--- start Selected text ---
I’ve been thinking about marriage. At Commonside I’m the only married one there, although they all have “boyfriends” or male “partners” or “other halves.” In the car with one of my sponsors the other day we began talking about marriage, and she told me that unless your religion demanded it (as mine did), she found marriage pointless. To her way of thinking, marriage did not offer any significant benefits over simply living with your lover. What’s the point in going through all that if you don’t get anything more than cohabitation? The law here apparently offers little incentive to join in matrimony, and the peresonal freedom of leave-ability takes precidence over commitment. This mindset pervades people here; Ian and I look like throwbacks to another age when people married their high-school sweethearts, women wore red-and-white checked Betty Crocker dresses, every family had a son and a daughter and one car, and the happy family gathered together around the radio at night to listen to the news and to radio plays.
The sponsor doesn’t put much stock in marriage lives with her boyfriend (partner? Boyfriend sounds odd in reference to an adult couple; that’s for my kid sister and her 17-year-old high-school guy). I didn’t know how to explain the value of marriage to her. All my glib words failed me when I tried to expess the depth of value marriage holds for me. How to express the value of constancy? How to explain the rightness of sleeping in the arms of somebody you know you’ll wake up with fifty years hence? How to explain that marriage becomes engrained, it becomes part of who you are so your spouse and yourself truly grow closer to being one person? As a Christian marriage also represents Christ’s relationship with the Church; so my and Ian’s interaction would show non-believers what the love of God for His people looks like. Our marriage is a God-designed, God-ordained relationship set in place thousands of years ago, and in our marriage we seek to honor that. In our respect for each other, in our deep and deepening love for each other, in the way we speak to each other and behave towards each other, in many other ways Ian and I seek to praise God through our relationship. Yes, we love each other, but God’s presence imbues our relationship with meaningfulness and depth that it would otherwise lack entirely. Marriage is God’s blessing for a couple, the opportunity to understand some small part of His vastly infinite, loving plan for all mankind. Marriage is about commitment, about love for each other and for God, about knowing somebody deeply, about fun and struggle and playfulness and sadness and experiencing life with your spouse beside you always. So you see my heart for the institution of marriage springs from my faith. Please help me: what is the value of marriage outside of religion?
--- end Selected text ---
## Short task
Answer these questions about the text on marriage, numbering each answer to match:
1. Where were the writer and one of the sponsors when they began talking about marriage?
2. Whom does that sponsor live with?
3. According to the text, what relationship does Christian marriage represent?
The records play no part here.
--- start Entries provided ---
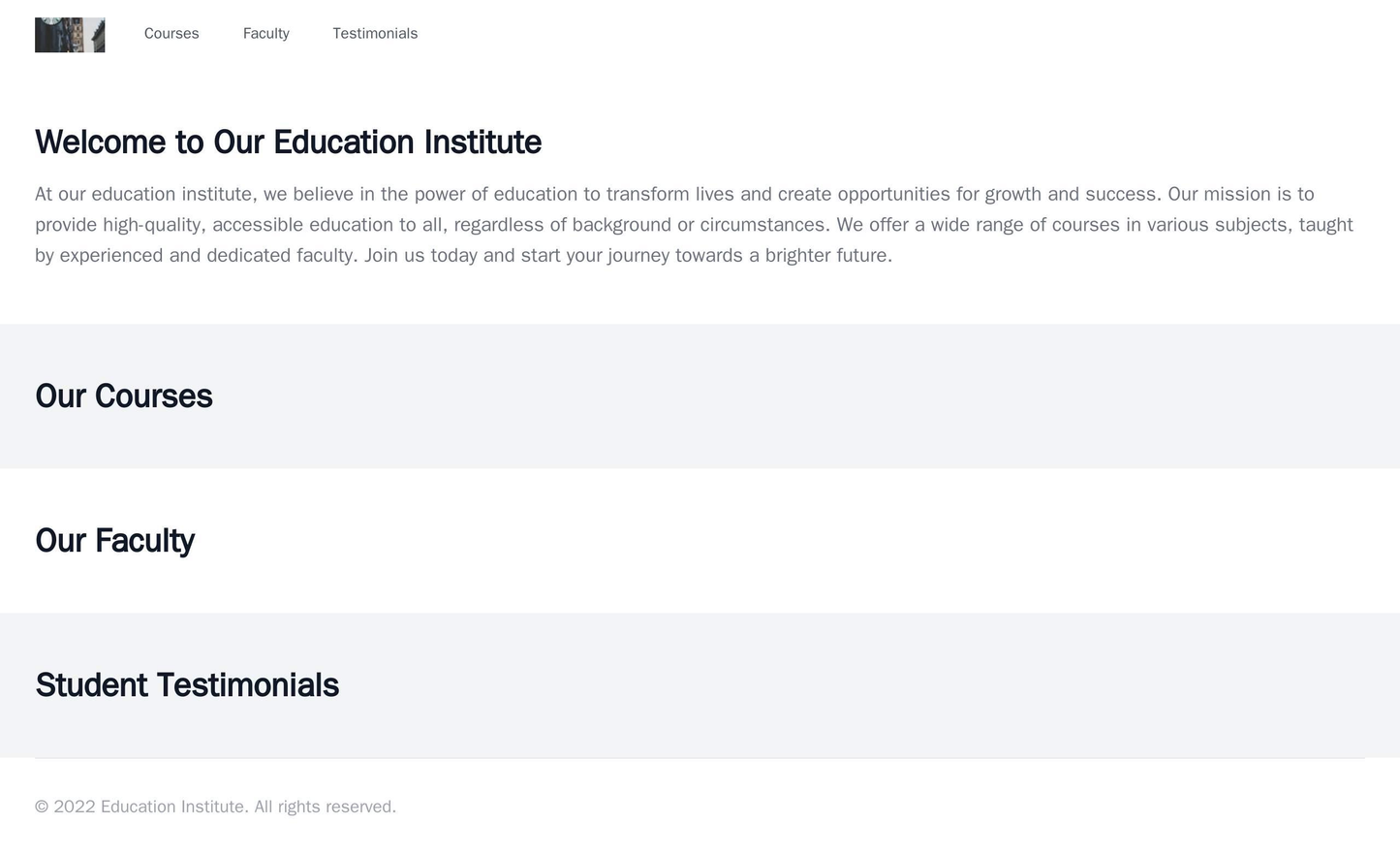This screenshot has width=1400, height=855.
Task: Select the Faculty navigation link
Action: click(x=267, y=32)
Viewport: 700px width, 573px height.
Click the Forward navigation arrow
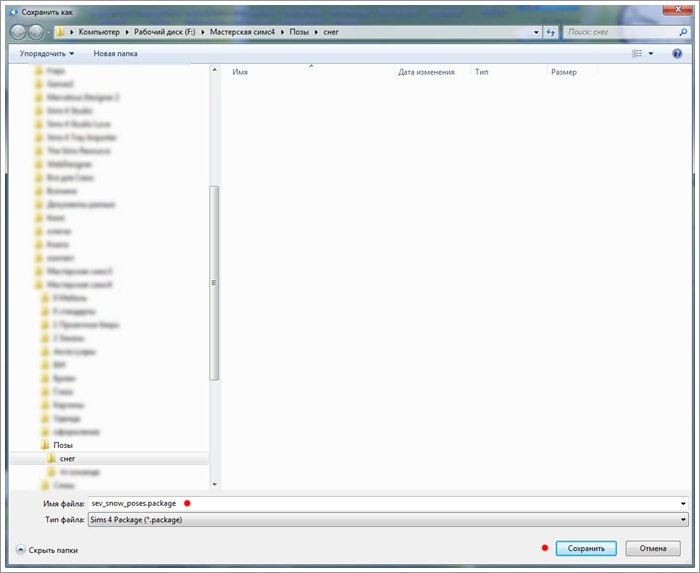point(36,32)
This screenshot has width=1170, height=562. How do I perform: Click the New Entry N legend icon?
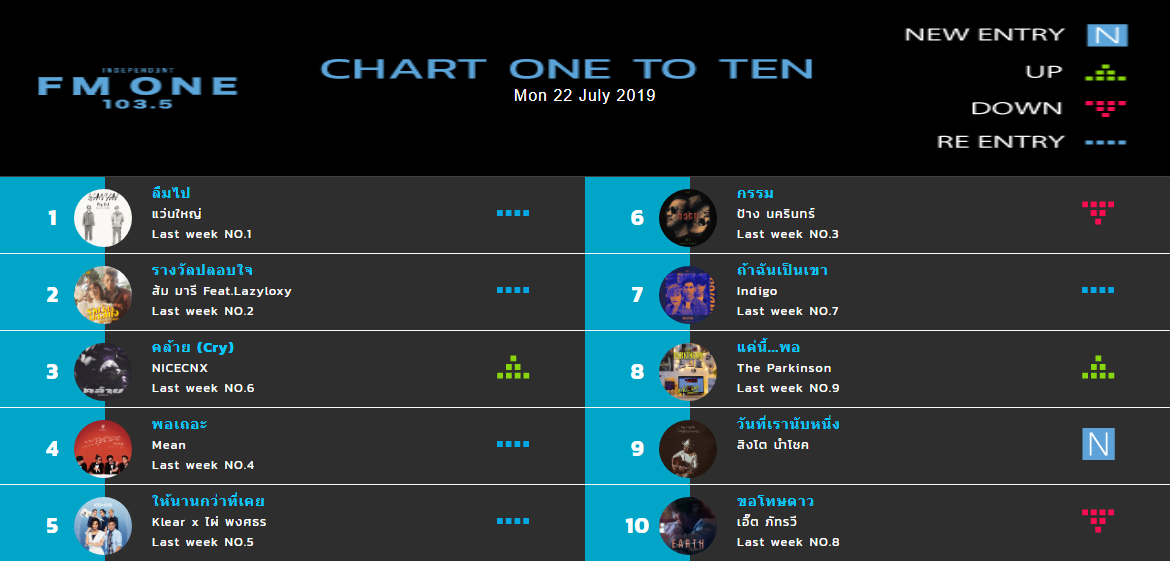pos(1107,35)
--- end Entries provided ---
## Solution for this problem
1. In the car
2. Her boyfriend
3. Christ's relationship with the Church